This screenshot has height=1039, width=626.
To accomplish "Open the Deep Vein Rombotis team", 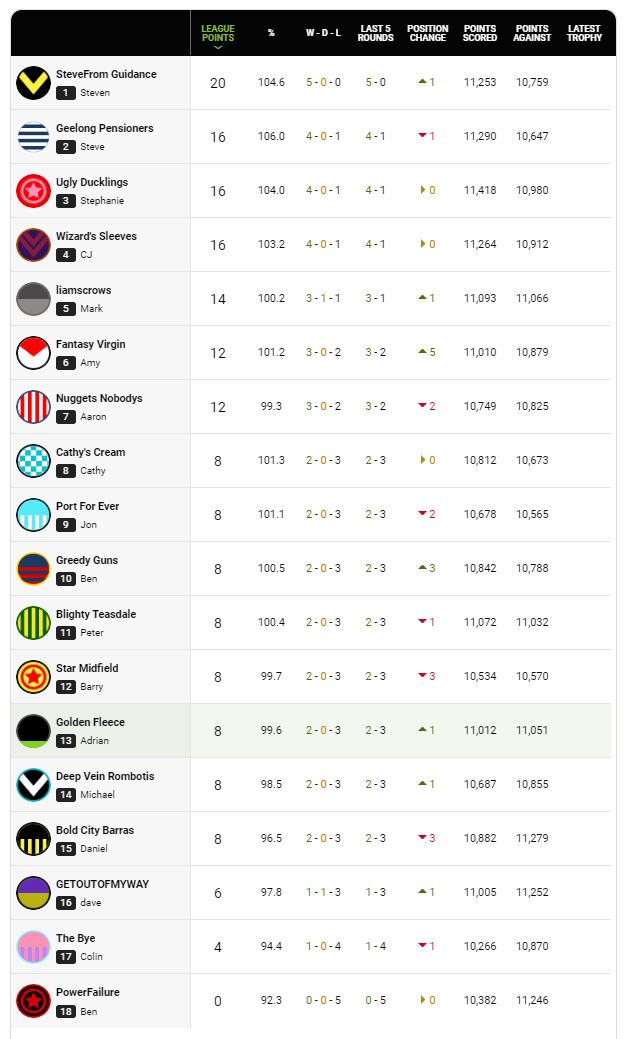I will coord(105,776).
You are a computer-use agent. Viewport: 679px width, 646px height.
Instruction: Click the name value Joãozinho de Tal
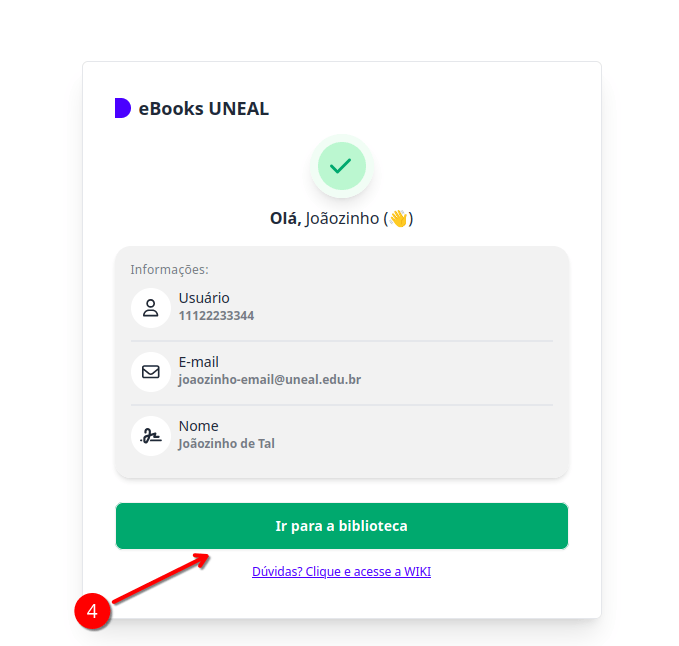226,444
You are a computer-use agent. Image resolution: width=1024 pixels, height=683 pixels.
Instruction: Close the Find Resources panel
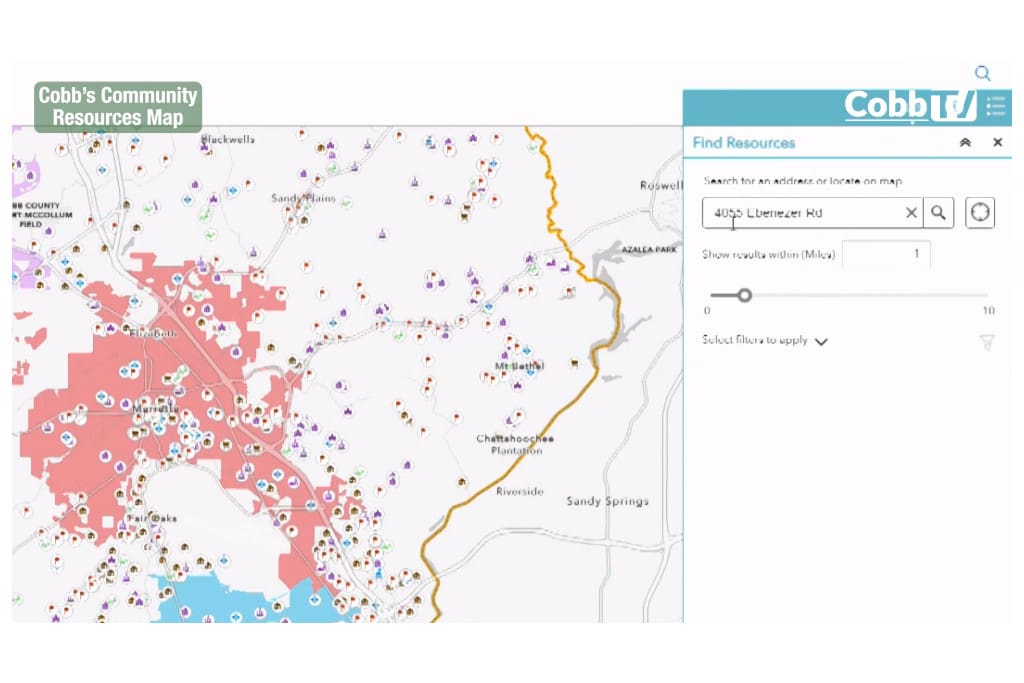pos(997,142)
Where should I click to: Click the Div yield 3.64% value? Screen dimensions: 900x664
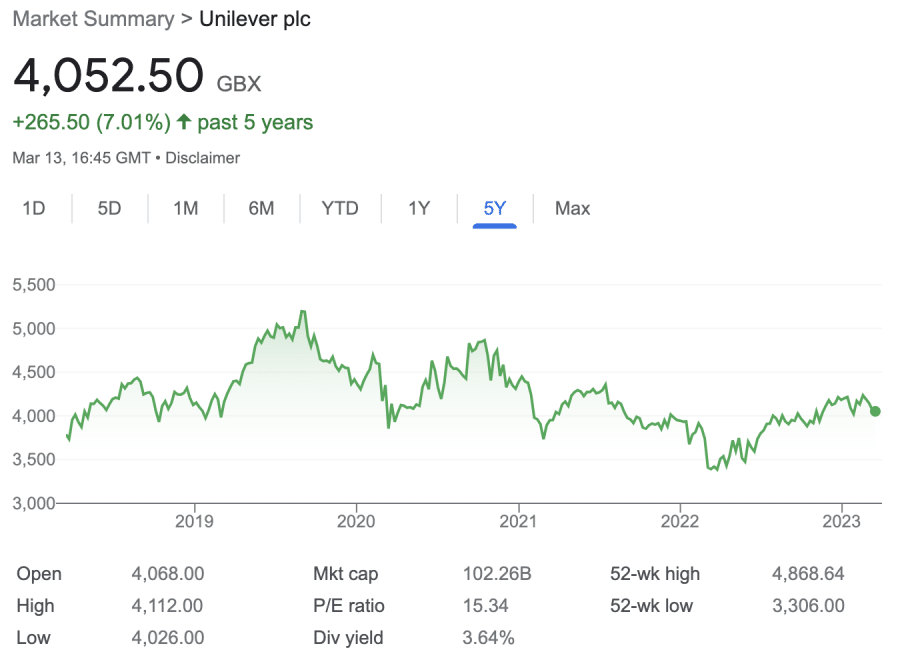[488, 638]
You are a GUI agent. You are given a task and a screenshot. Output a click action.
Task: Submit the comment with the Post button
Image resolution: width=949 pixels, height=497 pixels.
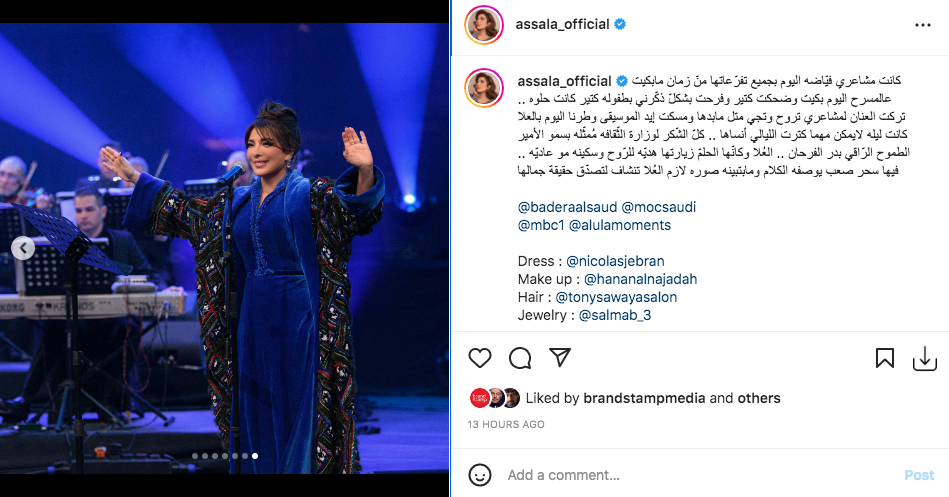(919, 475)
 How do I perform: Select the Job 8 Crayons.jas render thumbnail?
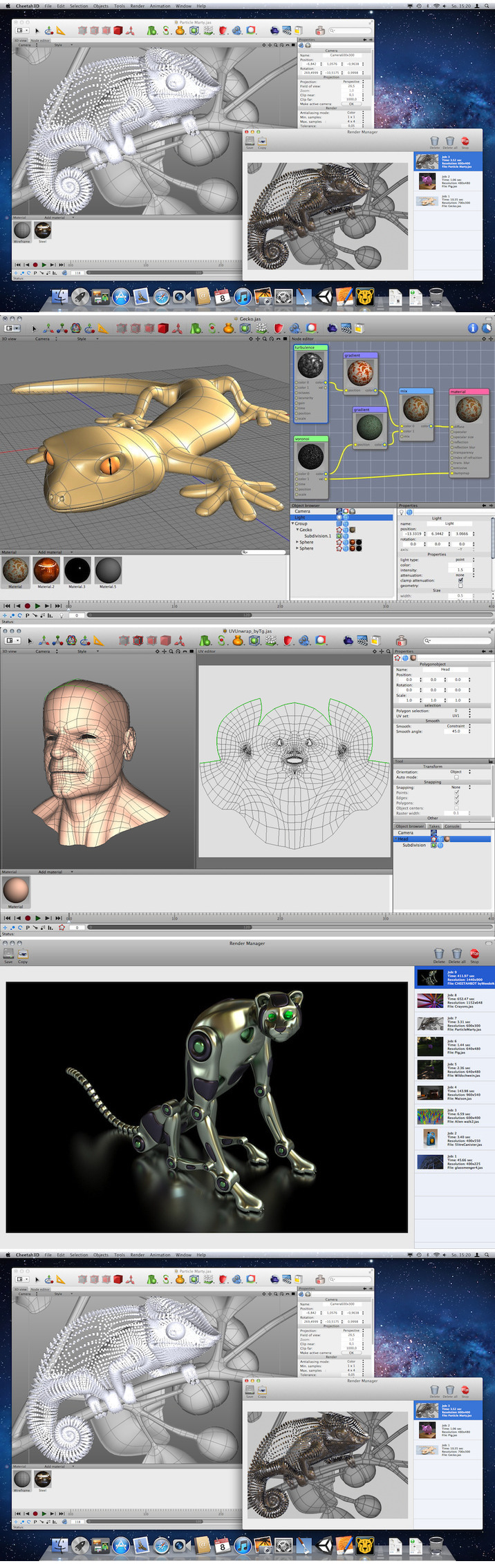tap(430, 1001)
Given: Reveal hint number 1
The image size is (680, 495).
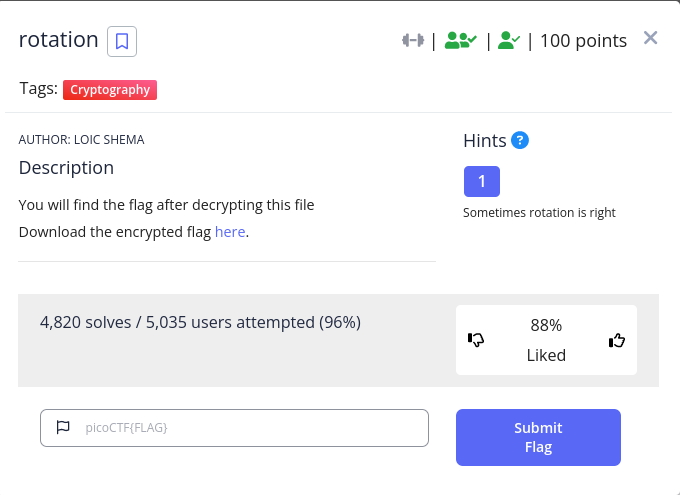Looking at the screenshot, I should pyautogui.click(x=482, y=181).
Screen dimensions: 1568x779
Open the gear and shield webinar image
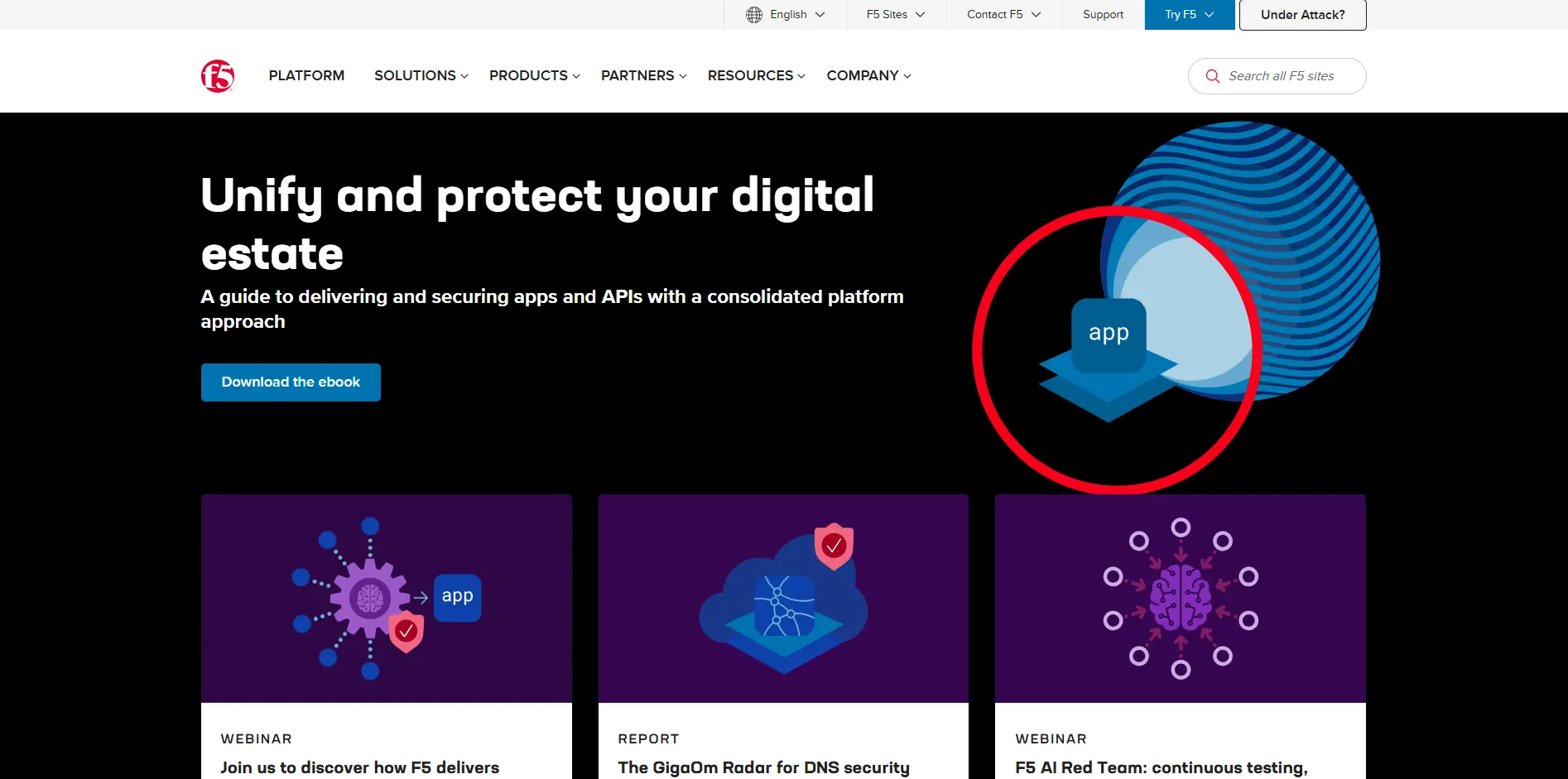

**Aim of the task:** Every line between the one containing "You are a computer-use agent. Viewport: 679px" and the end of the listing, both included, needs to be retyped exactly, minus the pictures.

**Answer to this exercise:**
You are a computer-use agent. Viewport: 679px width, 646px height.
Instruction: Click the name value Joãozinho de Tal
226,444
You are a computer-use agent. Image resolution: width=1024 pixels, height=683 pixels.
Instruction: Close the Find Resources panel
pos(997,142)
Where should I click to: Click the Div yield 3.64% value? Screen dimensions: 900x664
[488, 638]
You are a GUI agent. You are given a task and a screenshot. Output a click action.
Task: Submit the comment with the Post button
Image resolution: width=949 pixels, height=497 pixels.
(919, 475)
 How do I perform: Select the Job 8 Crayons.jas render thumbnail?
tap(430, 1001)
Given: Reveal hint number 1
The image size is (680, 495).
Looking at the screenshot, I should pyautogui.click(x=482, y=181).
Screen dimensions: 1568x779
Open the gear and shield webinar image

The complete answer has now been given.